If a Participant voluntarily leaves employment of the Company or any of its subsidiaries within one (1) year of the vesting date to work for a direct competitor of the Company or any of its subsidiaries, or if a Participant directly or indirectly solicits, hires, or otherwise encourages any present, former, or future
employee of the Company or any of its subsidiaries within one (1) year of the vesting date, then the value of this RSU Award on the vesting date, less any tax withholding or tax obligations, but without regard to any subsequent market price decrease or increase, shall be immediately due and payable in cash by the Participant without notice, to the Company.

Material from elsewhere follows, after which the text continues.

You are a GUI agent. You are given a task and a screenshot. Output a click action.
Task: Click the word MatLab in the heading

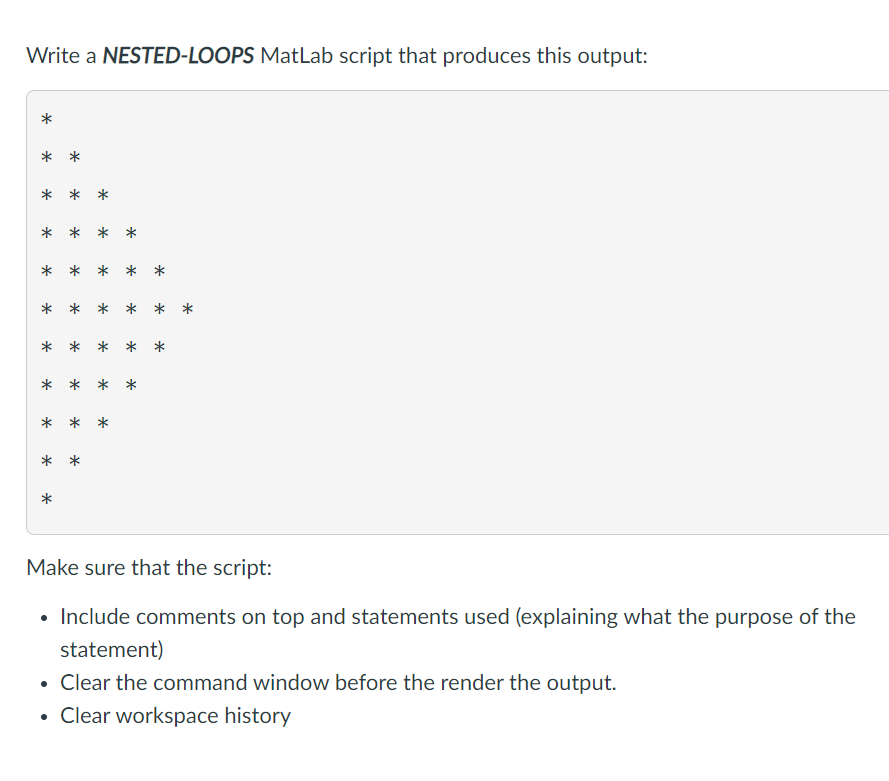(x=297, y=56)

If at any time the Company determines that a participant has breached the non-solicitation or non-disparagement provisions of this Award, the participant will be obligated, to the maximum extent permitted by law, to reimburse the Company for all amounts paid to the participant pursuant to this Award. By accepting this Award, the participant also agrees and acknowledges that if the participant breaches the non-solicitation or non-disparagement provisions of this Award, because it would be impractical and excessively difficult to determine the actual damages to the Company as a result of such breach, any remedies at law (such as a right to monetary damages) would be inadequate. The participant therefore agrees that, if the participant breaches the non-solicitation or non-disparagement provisions of this Award, the Company shall have the right (in addition to, and not in lieu of, any other right or remedy available to it) to a temporary and permanent injunctive relief from a court of competent jurisdiction, without posting any bond or other security and without proof of actual damage.
The rights contained in this section shall be in addition to, and shall not limit, any other rights or remedies that the Company may have under law or in equity, including, without limitation, (a) any right that the Company may have under any other Company recoupment policy or other agreement or arrangement with a participant, or (b) any right or obligation that the Company may have regarding the clawback of “incentive-based compensation” under Section 10D of the Securities Exchange Act of 1934, as amended (as determined by the applicable rules and regulations promulgated thereunder from time to time by the U.S. Securities and Exchange Commission).
Assignability and Transfer: RSUs may not be assigned, transferred, sold, exchanged, encumbered, pledged or otherwise hypothecated or disposed of prior to vesting, except as provided in the Plan.
These terms and conditions are subject to the provisions of the Kellogg Company 2017 Long-Term Incentive Plan document and any additional terms and conditions as determined by the Committee.